[Provided material]
+++
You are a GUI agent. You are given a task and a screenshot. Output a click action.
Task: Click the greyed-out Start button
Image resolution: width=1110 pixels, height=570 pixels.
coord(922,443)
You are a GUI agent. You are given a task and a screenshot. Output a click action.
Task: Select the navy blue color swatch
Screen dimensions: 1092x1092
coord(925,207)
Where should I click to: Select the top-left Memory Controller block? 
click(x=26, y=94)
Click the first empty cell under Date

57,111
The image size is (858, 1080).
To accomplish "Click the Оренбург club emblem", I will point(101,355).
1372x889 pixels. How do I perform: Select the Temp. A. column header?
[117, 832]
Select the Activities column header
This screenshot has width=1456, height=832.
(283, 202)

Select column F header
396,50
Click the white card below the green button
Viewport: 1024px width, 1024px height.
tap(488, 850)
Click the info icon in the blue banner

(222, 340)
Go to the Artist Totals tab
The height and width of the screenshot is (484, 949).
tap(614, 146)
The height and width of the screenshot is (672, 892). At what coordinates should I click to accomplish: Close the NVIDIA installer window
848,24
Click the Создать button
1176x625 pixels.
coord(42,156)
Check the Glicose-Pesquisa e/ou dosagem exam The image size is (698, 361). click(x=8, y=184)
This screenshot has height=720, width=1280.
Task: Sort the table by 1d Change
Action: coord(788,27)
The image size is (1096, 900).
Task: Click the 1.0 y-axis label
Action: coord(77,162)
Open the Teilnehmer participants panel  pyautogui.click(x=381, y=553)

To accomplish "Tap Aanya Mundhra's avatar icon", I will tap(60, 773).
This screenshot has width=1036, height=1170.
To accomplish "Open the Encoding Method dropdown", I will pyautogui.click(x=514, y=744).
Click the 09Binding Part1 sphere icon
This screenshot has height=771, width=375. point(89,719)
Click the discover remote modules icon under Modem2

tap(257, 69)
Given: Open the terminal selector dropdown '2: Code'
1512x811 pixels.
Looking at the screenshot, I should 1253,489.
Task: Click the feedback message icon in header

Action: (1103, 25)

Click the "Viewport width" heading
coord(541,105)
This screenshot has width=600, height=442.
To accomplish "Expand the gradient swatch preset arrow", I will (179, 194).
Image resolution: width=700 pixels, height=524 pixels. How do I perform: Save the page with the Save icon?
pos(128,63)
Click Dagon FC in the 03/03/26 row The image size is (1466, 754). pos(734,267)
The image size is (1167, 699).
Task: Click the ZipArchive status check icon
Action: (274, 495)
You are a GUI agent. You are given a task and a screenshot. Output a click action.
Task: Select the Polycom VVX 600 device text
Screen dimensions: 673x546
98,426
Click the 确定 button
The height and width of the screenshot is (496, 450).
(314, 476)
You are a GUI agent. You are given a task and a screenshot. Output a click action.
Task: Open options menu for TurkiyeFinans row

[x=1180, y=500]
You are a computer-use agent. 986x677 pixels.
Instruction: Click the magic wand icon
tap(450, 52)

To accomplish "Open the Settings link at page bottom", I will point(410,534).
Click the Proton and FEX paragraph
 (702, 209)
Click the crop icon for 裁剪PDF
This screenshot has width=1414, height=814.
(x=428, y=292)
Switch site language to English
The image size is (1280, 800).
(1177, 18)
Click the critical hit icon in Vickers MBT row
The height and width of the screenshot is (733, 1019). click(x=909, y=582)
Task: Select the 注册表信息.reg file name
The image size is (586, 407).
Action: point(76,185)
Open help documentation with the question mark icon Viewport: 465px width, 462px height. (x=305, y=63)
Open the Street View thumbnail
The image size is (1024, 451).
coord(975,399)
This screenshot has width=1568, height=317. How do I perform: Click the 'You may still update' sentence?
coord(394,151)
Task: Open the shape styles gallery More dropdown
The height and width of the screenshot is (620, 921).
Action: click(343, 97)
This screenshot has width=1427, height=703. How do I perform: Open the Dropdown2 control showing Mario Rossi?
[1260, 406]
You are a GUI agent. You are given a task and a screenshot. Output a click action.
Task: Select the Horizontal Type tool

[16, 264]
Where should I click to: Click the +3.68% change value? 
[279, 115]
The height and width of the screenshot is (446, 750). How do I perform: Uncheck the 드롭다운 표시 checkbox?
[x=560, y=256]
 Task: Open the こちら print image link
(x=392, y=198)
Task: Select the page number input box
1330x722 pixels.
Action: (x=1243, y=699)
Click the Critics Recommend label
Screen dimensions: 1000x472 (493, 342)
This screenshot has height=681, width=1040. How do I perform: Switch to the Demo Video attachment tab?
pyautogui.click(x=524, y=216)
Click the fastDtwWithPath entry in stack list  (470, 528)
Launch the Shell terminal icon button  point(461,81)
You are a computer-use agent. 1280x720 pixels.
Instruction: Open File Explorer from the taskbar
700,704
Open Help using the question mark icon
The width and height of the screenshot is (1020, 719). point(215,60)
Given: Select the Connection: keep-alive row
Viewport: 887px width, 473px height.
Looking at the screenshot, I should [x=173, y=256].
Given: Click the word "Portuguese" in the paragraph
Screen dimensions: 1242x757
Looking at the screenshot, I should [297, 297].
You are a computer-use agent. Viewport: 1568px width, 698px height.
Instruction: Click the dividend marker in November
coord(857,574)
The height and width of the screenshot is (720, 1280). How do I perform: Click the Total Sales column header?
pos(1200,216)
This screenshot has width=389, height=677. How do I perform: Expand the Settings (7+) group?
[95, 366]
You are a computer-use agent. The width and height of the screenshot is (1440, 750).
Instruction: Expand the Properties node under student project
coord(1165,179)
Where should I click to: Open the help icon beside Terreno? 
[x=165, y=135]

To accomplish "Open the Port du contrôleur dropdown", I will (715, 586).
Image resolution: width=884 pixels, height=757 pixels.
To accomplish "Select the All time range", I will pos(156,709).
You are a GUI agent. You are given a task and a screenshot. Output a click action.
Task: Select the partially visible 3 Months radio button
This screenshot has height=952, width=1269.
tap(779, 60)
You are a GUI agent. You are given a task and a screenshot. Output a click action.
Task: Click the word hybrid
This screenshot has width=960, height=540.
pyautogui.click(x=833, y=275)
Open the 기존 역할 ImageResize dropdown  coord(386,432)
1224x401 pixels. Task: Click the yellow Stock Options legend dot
+++
In the records above, the lines containing the string "terminal" should be counted; give only the total.

2